_Task prompt_. The lines you return should be those containing the string "computer", taken from the data below.

(Entries taken from a collection)
• • • • • • •

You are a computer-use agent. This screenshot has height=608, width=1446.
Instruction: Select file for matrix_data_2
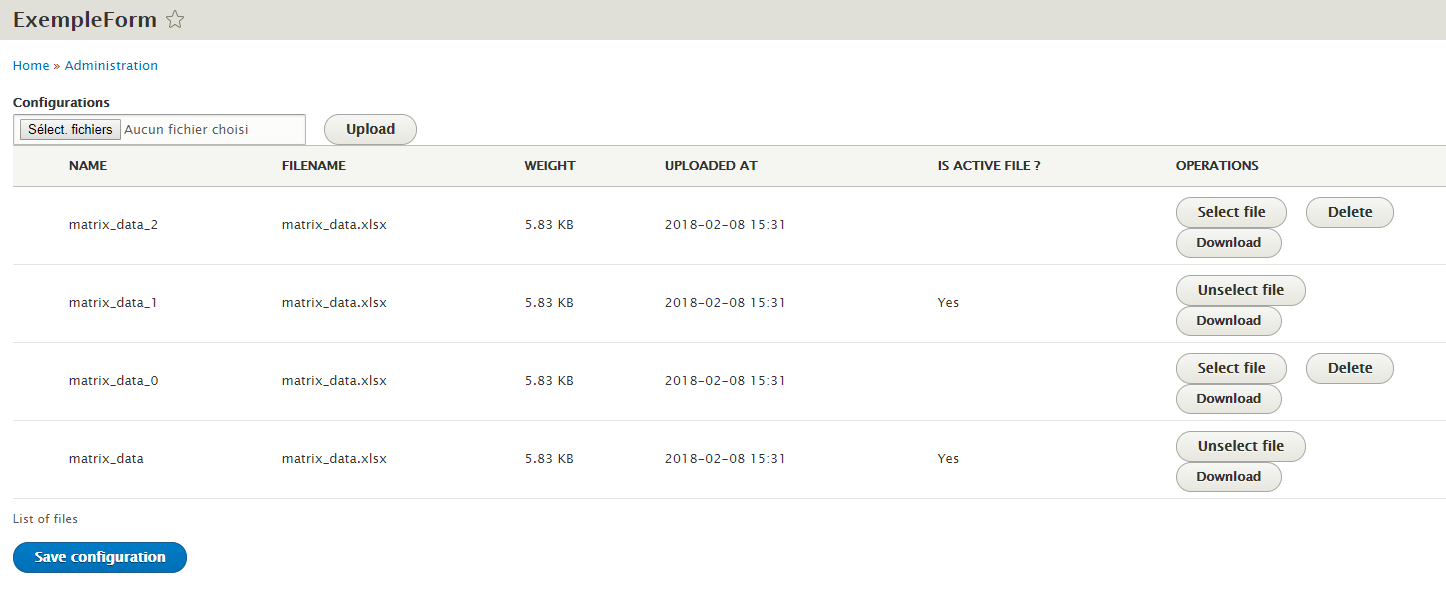click(1231, 212)
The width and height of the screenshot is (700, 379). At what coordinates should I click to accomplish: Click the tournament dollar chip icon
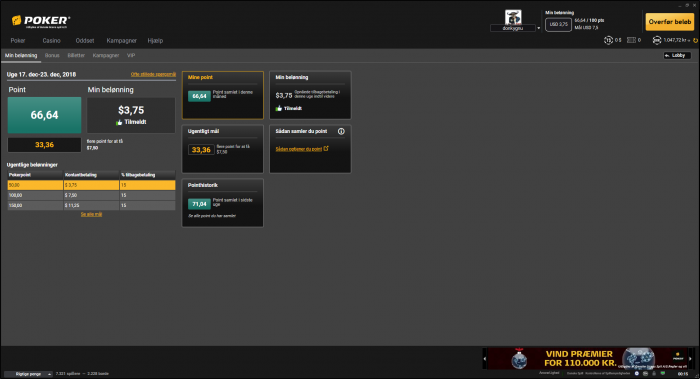[608, 40]
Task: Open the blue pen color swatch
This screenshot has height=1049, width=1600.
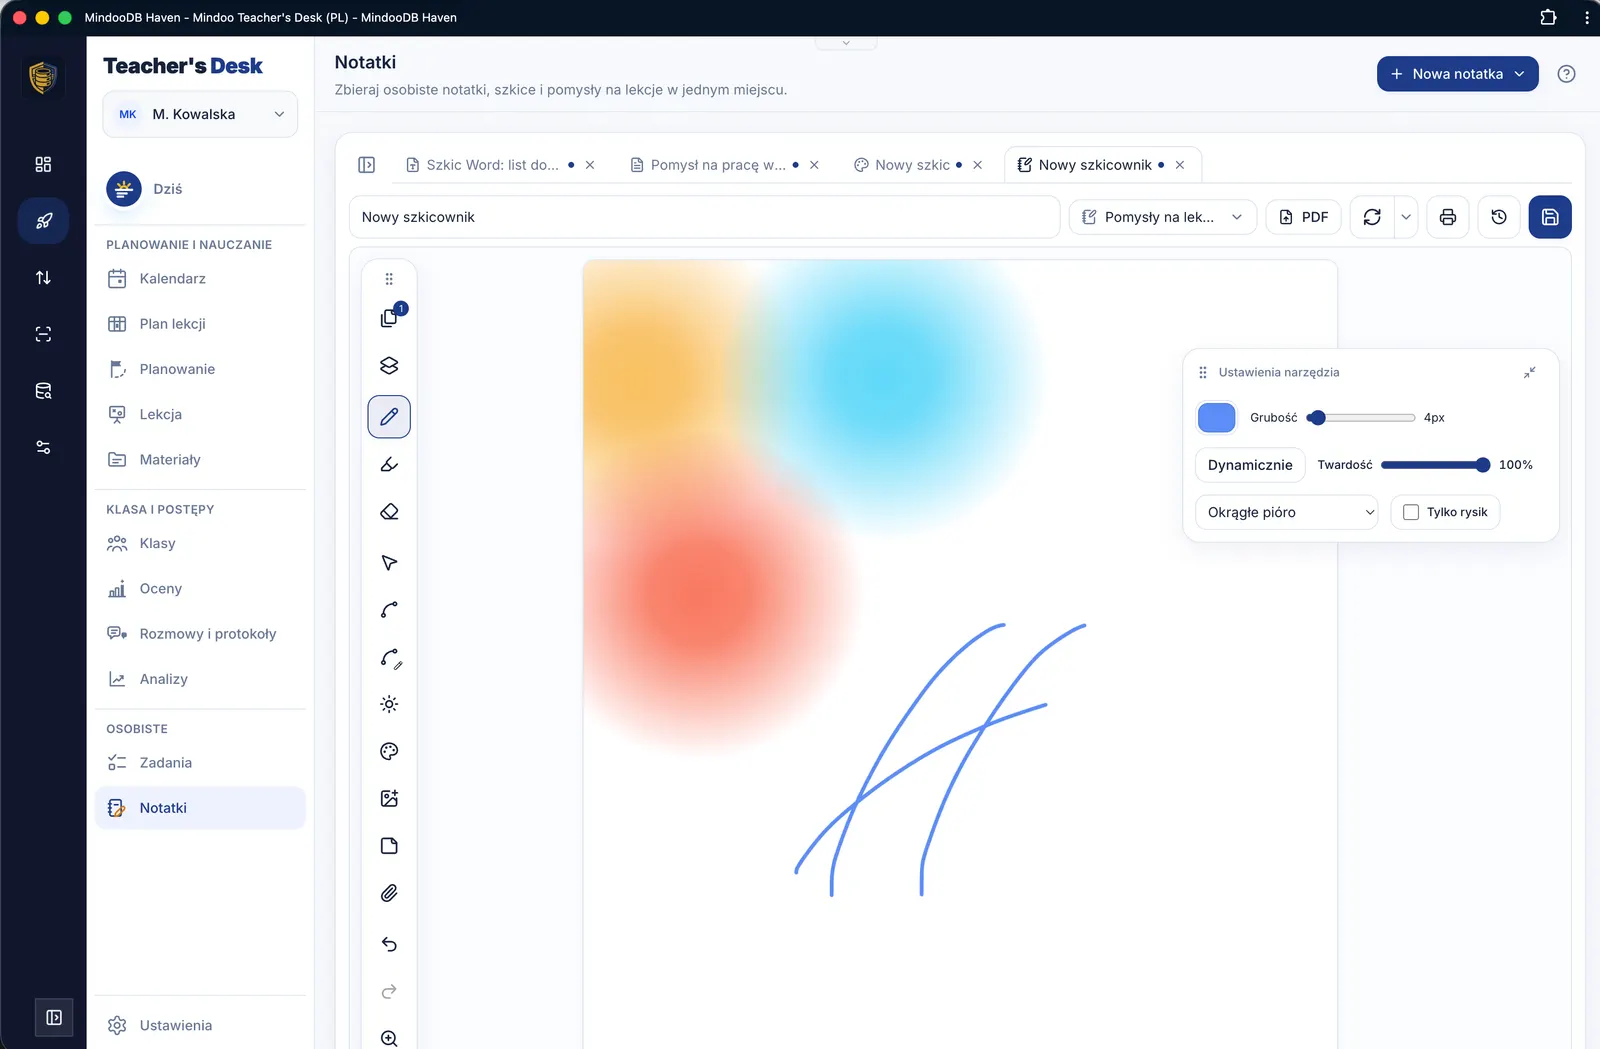Action: tap(1216, 418)
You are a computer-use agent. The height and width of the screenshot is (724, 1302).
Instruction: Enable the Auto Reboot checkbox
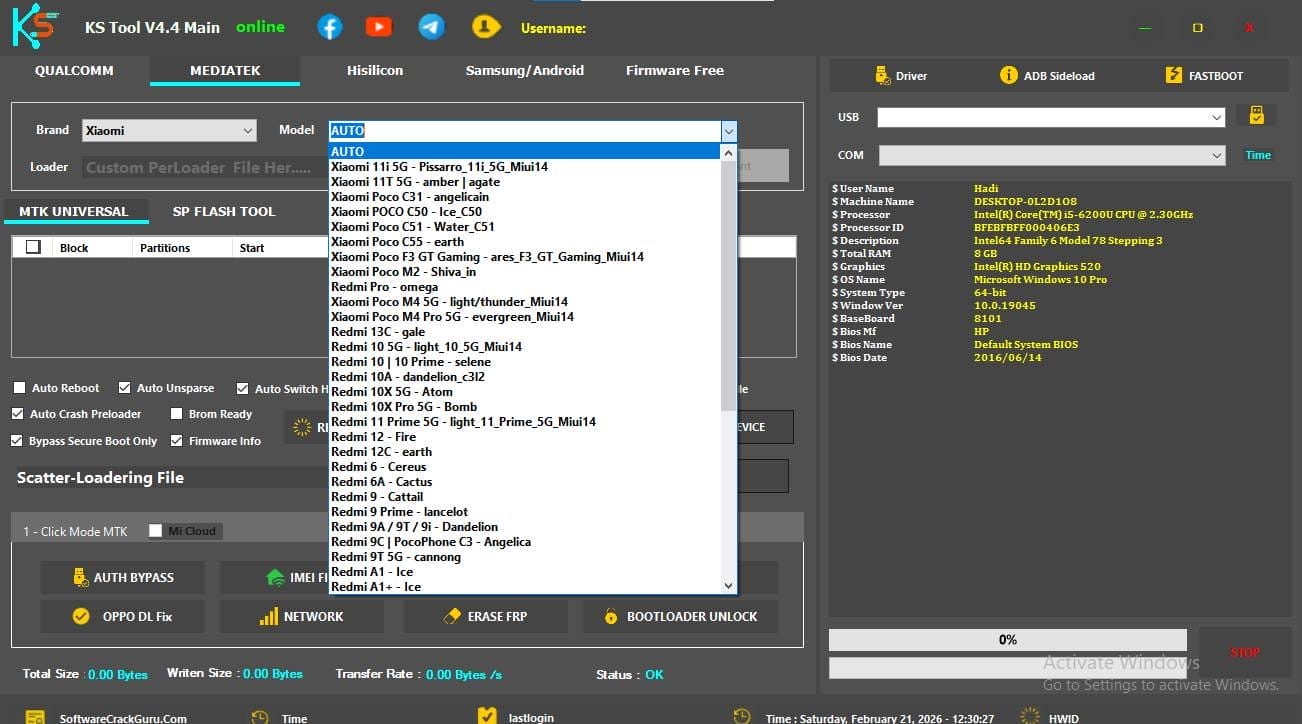[x=18, y=387]
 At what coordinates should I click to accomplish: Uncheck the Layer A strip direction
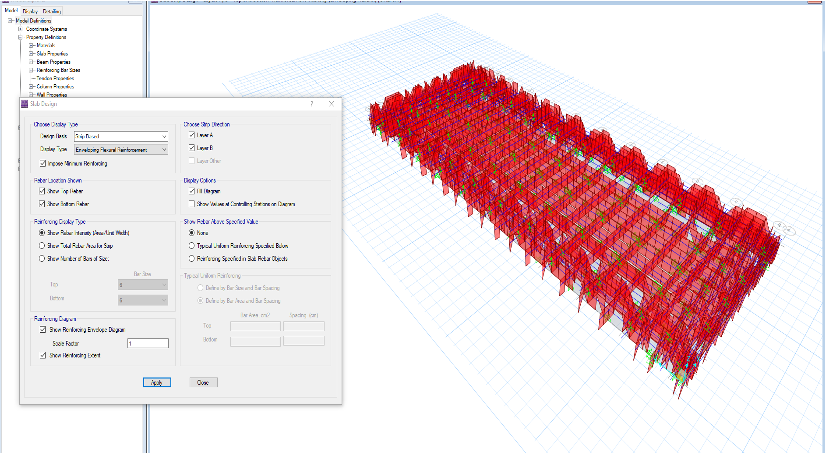pos(192,134)
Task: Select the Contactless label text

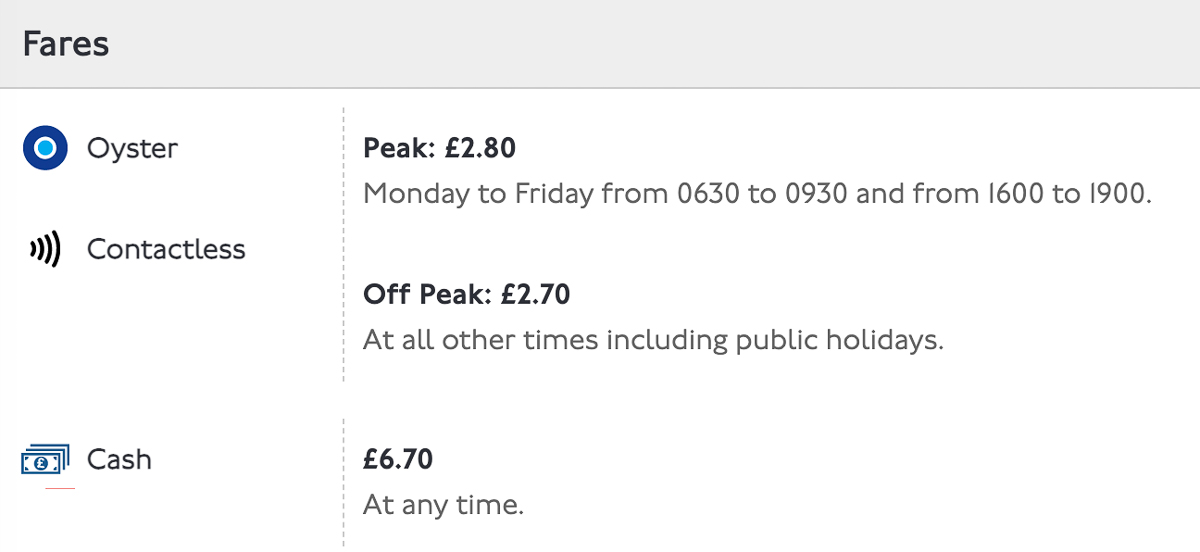Action: [x=166, y=249]
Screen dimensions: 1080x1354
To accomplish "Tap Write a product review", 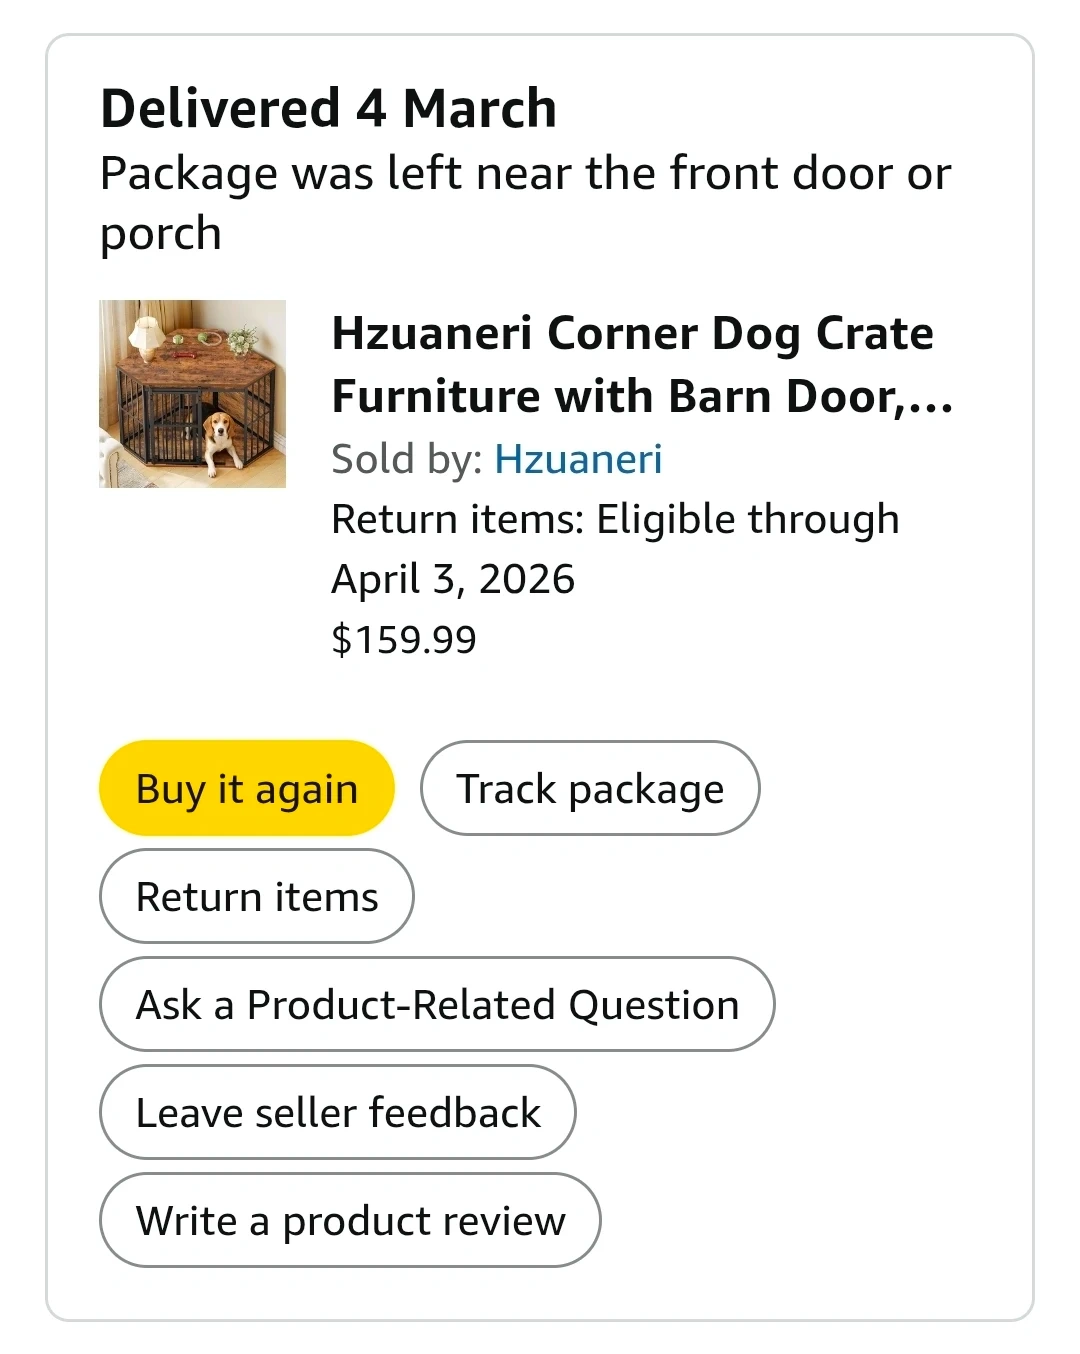I will (x=350, y=1221).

• • • • • • •

_Solution to the exercise_.
You are a computer-use agent. This screenshot has height=608, width=1446.
You are a computer-use agent. The height and width of the screenshot is (724, 1302).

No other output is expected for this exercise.